Garza was convicted of the murders of three drug traffickers near Brownsville, Texas. He was executed on June 19, 2001.
Jones, a retired 22-year decorated Persian Gulf veteran, was convicted of the abduction and murder of a young, white female soldier and was executed March 18, 2003.
McVeigh, a decorated veteran of the Persian Gulf War, carried out the 1995 Oklahoma City bombing in which 160 lost their lives, including 19 children. He was convicted and sentenced to death in 1997 and executed on June 11, 2001.
What happened to the other defendants who have been sentenced to death?
As of last month, 59 of the 80 defendants who had been sentenced to death since 1988 were appealing their sentences, according to the counsel.
Those numbers do not include Tsarnaev; it is expected he, too, will appeal.
In other cases, defendants have had their sentences vacated, or have died or committed suicide.
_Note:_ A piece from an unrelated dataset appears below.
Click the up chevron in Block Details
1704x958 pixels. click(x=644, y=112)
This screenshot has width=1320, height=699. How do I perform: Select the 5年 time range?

One defendant was granted clemency.
What happened to the defendants who were not found guilty?
Of the 498 defendants for whom the government was authorized to seek the death penalty, 232 defendants have avoided trial, many by reaching a plea deal with the prosecution either before or during trial.
In other cases the government withdrew its request for capital punishment before or during the trial, or a judge barred the government from seeking the death penalty.
The federal government dropped capital charges in three cases on the grounds that the defendants were believed to be innocent.
Meanwhile, 14 defendants who went to trial were acquitted in death penalty cases.
|Sentenced to death and now pending appeal||20|
|Sentenced to death and now expected to appeal (Tsarnaev)||1|
|Awaiting retrial or resentencing after reversal on appeal||2|
|Death sentence vacated and request for the death penalty withdrawn||4|
|Life sentences imposed by juries (151) or judge (3)||154|
|Capital charges dismissed before trial on grounds of actual innocence||3|
|Dismissal of death penalty by judge after death notice filed||26|
|Requests for the death penalty withdrawn by the government before trial||63|
What is the racial and ethnic breakdown of federal death penalty defendants?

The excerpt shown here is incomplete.